Não adianta você virar um zumbi trabalhando porque precisa manter um padrão de vida - que, por vezes, você nem sabe por quê precisa ter. Aprenda a gastar menos e a viver com menos, mas tenha suas horinhas na semana para fazer algo que faça sua vida valer a pena. Para que com 40 ou 50 anos, você não desperte numa crise de meia idade e se depare com a pobreza que é somente ter dinheiro.

Não é errado você trabalhar muito em busca de um sonho - uma empresa própria, talvez. Mas faça com objetivo. Saiba exatamente por que você está dormindo pouco e vivendo menos ainda. No final, sua realização, pode perguntar a qualquer dono de empresa, será ter construído aquilo com seu suor, ter sido capaz de criar algo do nada e fazer funcionar - poucos dirão que sua realização pessoal foi faturar tantos $$ num mês.

Preencha sua vida com você, com quem você ama e fazendo que você gosta e o dinheiro será uma consequência da sua felicidade e não a causa.

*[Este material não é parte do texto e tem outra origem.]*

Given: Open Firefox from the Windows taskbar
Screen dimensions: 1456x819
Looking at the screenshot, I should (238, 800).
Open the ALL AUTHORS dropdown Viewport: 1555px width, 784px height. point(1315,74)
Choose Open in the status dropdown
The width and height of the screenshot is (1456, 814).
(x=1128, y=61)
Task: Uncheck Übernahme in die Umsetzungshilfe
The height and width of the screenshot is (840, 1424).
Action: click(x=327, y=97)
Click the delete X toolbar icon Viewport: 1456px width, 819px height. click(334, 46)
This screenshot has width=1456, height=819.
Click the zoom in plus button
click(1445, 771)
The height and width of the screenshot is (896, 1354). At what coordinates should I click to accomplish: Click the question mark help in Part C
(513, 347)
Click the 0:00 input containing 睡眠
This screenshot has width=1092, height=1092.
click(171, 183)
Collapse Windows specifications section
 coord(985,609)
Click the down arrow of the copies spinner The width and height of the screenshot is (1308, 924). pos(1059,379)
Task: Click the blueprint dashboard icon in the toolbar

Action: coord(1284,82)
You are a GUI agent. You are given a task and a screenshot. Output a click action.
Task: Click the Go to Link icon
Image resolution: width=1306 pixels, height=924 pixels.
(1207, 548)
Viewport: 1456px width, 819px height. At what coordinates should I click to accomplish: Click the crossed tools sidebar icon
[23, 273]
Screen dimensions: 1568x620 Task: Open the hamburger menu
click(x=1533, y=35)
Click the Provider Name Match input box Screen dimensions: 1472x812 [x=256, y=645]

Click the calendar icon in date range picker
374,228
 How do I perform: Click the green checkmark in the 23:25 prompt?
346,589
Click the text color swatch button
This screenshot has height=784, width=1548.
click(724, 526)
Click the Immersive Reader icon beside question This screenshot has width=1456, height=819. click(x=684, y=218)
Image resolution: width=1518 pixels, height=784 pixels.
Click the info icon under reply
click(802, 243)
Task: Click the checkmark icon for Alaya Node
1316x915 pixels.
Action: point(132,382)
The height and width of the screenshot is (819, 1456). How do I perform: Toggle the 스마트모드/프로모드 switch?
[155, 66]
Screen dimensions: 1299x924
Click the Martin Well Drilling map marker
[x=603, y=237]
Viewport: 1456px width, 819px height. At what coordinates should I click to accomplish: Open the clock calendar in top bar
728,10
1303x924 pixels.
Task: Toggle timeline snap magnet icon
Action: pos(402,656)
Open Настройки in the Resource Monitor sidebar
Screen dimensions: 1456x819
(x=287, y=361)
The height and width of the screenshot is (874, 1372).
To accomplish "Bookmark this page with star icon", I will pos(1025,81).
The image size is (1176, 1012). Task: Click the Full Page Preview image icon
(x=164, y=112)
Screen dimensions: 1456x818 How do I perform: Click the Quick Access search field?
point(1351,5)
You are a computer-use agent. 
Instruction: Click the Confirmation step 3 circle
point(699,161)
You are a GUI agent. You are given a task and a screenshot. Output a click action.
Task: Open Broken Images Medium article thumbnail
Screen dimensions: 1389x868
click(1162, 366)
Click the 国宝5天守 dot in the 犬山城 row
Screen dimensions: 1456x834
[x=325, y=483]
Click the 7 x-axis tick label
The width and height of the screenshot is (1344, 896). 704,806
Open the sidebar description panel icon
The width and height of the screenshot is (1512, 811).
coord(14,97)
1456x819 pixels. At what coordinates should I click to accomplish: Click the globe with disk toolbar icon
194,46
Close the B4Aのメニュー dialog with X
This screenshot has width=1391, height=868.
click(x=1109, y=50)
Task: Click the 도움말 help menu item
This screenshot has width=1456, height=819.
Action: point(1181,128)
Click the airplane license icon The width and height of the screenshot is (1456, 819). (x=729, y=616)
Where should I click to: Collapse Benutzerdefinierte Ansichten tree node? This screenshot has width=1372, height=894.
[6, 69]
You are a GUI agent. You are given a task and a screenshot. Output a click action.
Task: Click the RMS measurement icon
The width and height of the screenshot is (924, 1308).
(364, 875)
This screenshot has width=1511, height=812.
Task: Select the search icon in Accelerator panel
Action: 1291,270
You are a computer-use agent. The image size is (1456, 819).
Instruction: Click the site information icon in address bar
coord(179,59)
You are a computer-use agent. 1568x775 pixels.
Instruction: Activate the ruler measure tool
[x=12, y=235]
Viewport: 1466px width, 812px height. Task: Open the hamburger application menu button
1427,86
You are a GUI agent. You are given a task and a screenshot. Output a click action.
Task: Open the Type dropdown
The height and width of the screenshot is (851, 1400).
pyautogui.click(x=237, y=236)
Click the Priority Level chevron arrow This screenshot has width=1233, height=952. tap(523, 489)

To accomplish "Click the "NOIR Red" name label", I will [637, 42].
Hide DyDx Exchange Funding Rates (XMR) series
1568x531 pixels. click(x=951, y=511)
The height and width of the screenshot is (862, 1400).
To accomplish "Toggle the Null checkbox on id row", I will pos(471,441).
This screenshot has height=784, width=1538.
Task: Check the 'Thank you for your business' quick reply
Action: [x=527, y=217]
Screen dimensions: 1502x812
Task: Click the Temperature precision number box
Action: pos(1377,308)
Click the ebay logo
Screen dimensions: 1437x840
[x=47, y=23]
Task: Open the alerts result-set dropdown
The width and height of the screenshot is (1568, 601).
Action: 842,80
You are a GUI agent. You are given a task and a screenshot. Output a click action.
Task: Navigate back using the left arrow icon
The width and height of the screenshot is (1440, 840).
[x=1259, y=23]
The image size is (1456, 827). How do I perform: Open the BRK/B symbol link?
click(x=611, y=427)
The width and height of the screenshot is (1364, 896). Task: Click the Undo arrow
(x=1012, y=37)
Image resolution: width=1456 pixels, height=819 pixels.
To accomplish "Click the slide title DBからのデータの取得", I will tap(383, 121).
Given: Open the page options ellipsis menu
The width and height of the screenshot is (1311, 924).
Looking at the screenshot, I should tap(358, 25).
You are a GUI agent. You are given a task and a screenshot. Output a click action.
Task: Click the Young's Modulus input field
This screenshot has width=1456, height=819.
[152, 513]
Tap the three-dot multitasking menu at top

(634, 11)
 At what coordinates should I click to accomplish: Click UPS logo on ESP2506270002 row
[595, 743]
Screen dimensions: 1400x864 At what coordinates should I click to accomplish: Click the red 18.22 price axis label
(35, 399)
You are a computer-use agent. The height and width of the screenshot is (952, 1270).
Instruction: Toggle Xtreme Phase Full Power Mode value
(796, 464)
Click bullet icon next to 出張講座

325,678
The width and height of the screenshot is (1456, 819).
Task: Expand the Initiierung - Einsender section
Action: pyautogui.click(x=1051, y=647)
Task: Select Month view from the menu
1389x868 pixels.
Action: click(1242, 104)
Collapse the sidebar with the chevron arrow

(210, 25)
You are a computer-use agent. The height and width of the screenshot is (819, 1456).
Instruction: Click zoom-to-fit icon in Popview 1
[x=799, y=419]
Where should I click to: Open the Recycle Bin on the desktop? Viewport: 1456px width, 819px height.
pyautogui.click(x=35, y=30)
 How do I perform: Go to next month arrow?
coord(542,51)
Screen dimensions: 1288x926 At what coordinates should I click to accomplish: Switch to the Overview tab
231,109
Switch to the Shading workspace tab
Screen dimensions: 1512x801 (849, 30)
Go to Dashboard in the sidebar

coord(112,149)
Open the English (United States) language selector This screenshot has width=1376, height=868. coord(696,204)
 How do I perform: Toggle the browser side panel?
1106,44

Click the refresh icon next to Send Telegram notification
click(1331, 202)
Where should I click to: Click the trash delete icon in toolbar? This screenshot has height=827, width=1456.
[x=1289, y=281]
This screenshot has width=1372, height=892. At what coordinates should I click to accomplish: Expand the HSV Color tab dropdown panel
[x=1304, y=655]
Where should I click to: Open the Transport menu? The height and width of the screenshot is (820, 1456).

Hoje eu posso dizer que estou satisfeita e feliz em ganhar o que eu ganho em apenas um emprego. Tenho tempo para curtir, desestressar e me dedicar à projetos pessoais (pequenos sonhos construídos na infância). O dinheiro extra faz falta às vezes quando tenho certas vontades, mas nunca fico frustrada por isso. Sei que preciso ter paciência para conquistar certas coisas (uma casa, talvez) e outras… bem, elas não me fazem tanta falta.